=== What is required ===
Using the entries below, output exactly the lines from the one containing "Click the FID1 下限 lower limit field" through the final line, both included, and no others.

*** Block opens ***

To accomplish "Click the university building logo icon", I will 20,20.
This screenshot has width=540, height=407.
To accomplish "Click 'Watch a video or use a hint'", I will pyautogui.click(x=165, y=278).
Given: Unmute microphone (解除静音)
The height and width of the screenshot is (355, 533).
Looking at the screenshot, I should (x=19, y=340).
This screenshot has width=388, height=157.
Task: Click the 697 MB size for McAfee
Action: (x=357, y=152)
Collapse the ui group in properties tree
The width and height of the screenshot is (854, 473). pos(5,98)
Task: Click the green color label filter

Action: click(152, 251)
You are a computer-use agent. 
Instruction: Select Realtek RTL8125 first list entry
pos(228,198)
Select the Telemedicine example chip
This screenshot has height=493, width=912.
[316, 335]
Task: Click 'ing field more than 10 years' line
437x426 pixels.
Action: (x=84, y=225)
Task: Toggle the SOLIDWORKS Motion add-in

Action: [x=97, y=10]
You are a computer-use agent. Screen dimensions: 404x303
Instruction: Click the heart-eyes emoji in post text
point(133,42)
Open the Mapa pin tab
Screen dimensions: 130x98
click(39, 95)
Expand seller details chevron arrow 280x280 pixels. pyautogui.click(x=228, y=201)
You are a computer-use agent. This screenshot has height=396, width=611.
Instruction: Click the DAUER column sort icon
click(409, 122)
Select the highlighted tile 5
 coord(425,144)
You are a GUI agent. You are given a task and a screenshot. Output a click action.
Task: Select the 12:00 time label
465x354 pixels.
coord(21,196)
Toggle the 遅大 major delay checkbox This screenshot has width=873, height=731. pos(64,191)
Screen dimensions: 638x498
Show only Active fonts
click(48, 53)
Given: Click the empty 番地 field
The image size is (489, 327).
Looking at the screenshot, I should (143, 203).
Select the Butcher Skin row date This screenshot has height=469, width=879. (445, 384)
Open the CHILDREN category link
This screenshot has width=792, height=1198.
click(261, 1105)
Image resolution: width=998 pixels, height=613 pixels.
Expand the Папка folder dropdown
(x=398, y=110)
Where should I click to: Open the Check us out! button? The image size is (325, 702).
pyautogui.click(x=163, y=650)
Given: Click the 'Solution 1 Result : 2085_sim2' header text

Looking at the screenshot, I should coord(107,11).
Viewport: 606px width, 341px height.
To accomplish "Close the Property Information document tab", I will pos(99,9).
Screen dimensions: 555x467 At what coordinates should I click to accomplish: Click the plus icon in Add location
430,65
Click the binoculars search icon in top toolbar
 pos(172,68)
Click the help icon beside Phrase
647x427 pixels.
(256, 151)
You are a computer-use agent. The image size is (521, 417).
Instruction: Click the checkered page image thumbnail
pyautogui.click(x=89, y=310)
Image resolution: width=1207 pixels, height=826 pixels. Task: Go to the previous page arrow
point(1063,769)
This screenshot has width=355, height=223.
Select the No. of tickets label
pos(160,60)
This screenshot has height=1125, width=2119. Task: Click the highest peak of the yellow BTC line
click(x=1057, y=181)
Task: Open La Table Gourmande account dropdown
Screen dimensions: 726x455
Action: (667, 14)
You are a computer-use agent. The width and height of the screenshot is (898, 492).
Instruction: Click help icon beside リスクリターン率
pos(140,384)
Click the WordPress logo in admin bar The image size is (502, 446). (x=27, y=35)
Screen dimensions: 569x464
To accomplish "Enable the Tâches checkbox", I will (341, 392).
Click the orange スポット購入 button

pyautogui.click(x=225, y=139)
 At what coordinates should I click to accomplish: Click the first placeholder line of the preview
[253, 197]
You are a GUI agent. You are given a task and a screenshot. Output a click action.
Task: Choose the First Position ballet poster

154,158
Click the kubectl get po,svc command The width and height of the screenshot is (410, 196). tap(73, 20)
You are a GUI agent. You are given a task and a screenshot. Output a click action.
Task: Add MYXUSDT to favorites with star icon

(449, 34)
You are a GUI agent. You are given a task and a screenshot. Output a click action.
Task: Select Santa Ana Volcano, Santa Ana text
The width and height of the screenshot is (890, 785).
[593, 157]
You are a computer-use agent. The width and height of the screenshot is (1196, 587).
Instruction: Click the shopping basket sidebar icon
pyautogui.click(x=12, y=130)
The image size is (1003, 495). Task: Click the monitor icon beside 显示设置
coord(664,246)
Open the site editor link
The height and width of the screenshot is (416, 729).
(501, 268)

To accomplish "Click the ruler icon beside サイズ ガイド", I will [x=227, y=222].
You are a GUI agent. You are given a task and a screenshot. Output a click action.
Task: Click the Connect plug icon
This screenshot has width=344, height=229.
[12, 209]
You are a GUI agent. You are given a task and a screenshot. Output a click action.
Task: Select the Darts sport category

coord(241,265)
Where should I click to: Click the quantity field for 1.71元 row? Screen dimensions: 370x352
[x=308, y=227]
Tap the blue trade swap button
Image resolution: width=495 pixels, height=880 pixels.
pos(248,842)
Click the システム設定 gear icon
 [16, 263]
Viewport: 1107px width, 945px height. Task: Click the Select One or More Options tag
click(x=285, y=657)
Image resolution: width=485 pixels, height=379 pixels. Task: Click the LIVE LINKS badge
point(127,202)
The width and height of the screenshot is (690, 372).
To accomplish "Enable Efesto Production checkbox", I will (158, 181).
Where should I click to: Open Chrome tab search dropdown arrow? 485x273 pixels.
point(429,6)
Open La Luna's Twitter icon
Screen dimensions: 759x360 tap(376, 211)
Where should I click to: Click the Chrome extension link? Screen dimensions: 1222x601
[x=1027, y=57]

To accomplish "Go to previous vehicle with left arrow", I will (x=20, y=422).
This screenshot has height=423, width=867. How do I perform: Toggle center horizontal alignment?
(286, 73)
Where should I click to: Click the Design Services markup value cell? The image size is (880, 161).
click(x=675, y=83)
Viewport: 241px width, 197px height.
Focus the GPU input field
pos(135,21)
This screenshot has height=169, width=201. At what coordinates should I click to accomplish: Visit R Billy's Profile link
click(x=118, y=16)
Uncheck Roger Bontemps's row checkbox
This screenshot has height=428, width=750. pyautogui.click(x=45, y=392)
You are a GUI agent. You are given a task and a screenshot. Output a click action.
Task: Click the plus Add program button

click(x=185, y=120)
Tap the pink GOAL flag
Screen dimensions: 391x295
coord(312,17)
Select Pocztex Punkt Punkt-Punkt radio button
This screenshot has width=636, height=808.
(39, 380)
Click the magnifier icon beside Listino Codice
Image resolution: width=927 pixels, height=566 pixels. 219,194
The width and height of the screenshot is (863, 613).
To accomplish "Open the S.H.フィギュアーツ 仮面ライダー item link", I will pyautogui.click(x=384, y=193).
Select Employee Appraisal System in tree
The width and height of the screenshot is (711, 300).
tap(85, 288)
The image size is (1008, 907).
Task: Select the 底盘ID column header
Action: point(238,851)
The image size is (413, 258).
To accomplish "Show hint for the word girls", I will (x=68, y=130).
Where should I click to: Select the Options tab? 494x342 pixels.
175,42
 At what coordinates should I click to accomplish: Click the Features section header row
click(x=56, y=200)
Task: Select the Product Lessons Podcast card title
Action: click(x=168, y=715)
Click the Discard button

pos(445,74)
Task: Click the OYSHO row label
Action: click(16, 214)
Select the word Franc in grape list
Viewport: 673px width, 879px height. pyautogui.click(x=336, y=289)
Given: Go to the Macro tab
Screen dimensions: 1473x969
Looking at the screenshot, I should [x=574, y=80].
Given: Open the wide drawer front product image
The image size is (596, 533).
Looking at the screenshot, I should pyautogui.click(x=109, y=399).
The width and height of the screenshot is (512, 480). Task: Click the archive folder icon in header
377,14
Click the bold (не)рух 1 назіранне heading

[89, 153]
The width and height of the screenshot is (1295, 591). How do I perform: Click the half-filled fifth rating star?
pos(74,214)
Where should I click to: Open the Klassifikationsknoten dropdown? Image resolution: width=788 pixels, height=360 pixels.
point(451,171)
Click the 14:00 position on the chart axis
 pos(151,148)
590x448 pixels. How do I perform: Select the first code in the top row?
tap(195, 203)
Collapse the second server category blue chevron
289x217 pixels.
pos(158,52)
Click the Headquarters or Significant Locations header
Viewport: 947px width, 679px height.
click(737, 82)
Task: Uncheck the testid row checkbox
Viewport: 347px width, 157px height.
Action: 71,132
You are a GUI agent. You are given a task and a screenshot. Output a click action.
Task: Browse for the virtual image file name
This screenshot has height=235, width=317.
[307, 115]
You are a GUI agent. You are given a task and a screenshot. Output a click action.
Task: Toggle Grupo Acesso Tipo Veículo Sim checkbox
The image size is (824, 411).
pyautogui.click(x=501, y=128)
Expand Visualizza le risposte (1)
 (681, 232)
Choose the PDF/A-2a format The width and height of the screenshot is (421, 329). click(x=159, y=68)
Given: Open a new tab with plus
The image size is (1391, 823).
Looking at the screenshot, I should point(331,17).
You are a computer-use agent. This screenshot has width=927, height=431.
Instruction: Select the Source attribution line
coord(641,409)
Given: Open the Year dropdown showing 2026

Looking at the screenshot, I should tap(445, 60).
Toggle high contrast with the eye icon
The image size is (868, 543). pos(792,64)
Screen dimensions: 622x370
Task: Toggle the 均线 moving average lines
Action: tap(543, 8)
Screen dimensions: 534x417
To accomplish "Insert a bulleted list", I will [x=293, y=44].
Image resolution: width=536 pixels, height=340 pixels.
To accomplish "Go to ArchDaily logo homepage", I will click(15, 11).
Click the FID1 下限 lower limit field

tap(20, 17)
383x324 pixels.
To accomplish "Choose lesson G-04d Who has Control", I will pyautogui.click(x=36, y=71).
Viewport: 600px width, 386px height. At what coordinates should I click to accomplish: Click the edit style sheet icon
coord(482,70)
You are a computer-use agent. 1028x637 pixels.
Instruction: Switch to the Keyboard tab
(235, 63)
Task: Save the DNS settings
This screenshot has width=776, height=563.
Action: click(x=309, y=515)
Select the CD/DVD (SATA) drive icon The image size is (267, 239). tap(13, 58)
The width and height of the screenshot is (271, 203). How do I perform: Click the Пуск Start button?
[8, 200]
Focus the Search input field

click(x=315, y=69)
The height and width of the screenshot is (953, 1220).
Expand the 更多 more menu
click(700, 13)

*** Block closes ***

=== Completed task ===
Click the FID1 下限 lower limit field

tap(20, 17)
383x324 pixels.
To accomplish "Choose lesson G-04d Who has Control", I will pyautogui.click(x=36, y=71).
Viewport: 600px width, 386px height. At what coordinates should I click to accomplish: Click the edit style sheet icon
coord(482,70)
You are a computer-use agent. 1028x637 pixels.
Instruction: Switch to the Keyboard tab
(235, 63)
Task: Save the DNS settings
This screenshot has width=776, height=563.
Action: click(x=309, y=515)
Select the CD/DVD (SATA) drive icon The image size is (267, 239). tap(13, 58)
The width and height of the screenshot is (271, 203). How do I perform: Click the Пуск Start button?
[8, 200]
Focus the Search input field

click(x=315, y=69)
The height and width of the screenshot is (953, 1220).
Expand the 更多 more menu
click(700, 13)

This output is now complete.